= Fort Raymond (Alaska) =

U.S. Army Post

Fort Raymond was a U.S. Army Post established in Seward, Alaska in 1942. The fort was named for Charles W. Raymond, who had served in Alaska as a captain in the U.S. Army Corps of Engineers. At one point the garrison included more than 3,000 officers and men. The post was established to protect the dock and railroad facilities in Seward, critical to the buildup of military facilities throughout Alaska, with coastal and anti-aircraft artillery. Supplies and materials arriving by ship to Seward were transported to Anchorage and Interior Alaska via the Alaska Railroad.

The defense of Seward became less important after 1943 when the Japanese forces in the Aleutians were defeated and the threat of attack or invasion was greatly reduced. The construction of the deep water port in Whittier, Alaska, much closer to Anchorage, also reduced Seward's importance.

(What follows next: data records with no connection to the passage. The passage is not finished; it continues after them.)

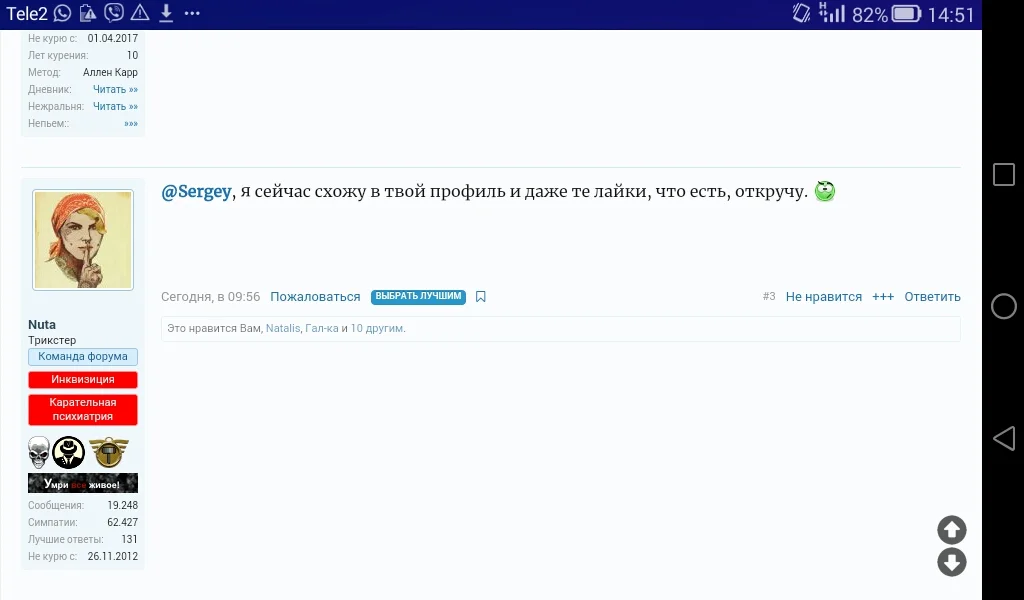Open the Инквизиция group badge
Image resolution: width=1024 pixels, height=600 pixels.
pyautogui.click(x=82, y=379)
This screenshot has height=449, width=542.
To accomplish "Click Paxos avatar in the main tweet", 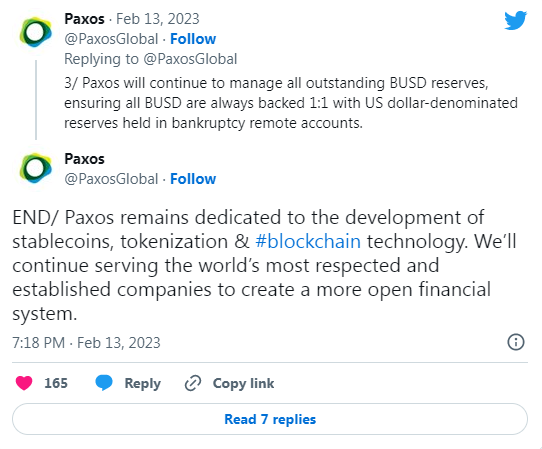I will pyautogui.click(x=36, y=168).
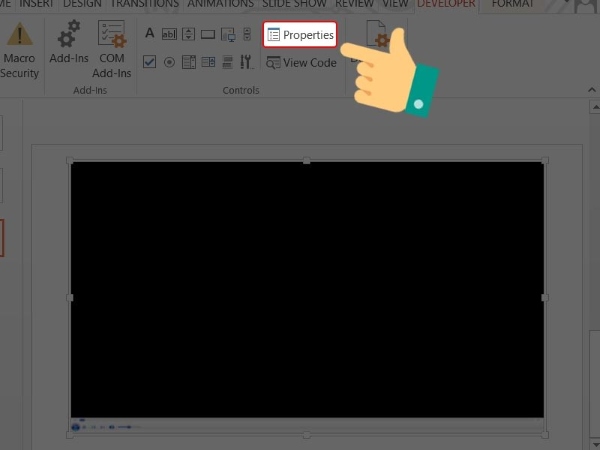The image size is (600, 450).
Task: Open More Controls tools icon
Action: (246, 62)
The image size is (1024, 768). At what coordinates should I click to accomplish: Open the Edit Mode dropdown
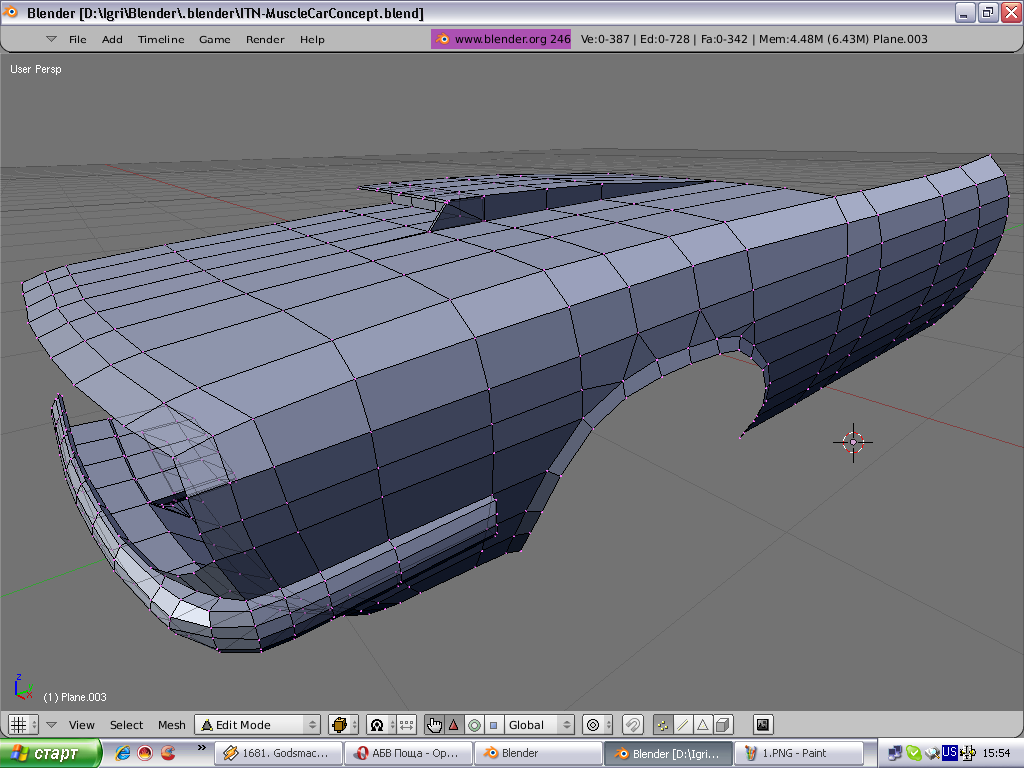258,725
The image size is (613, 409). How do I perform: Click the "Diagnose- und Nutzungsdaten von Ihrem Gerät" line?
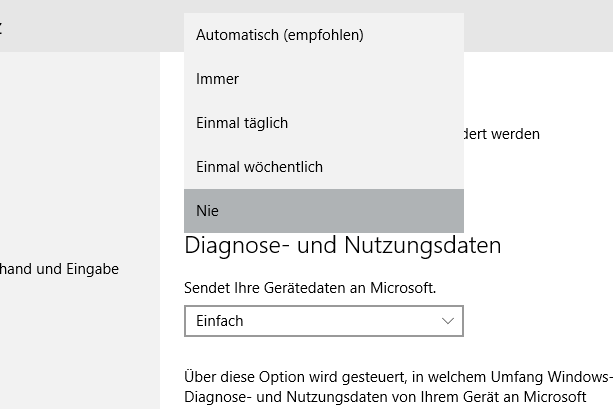[397, 398]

The Army troops stationed at Fort Raymond were used as stevedores when needed.

Fort Raymond was closed in 1945. The fort's hospital was quickly transferred to the Territory of Alaska by the War Assets Administration, and it was operated as a tuberculosis sanitorium until 1957. The airfield associated with the fort remained and became Walseth Air Force Base after the U.S. Air Force was established as an independent branch of the U.S. armed forces in 1947. Walseth AFB was closed in 1948.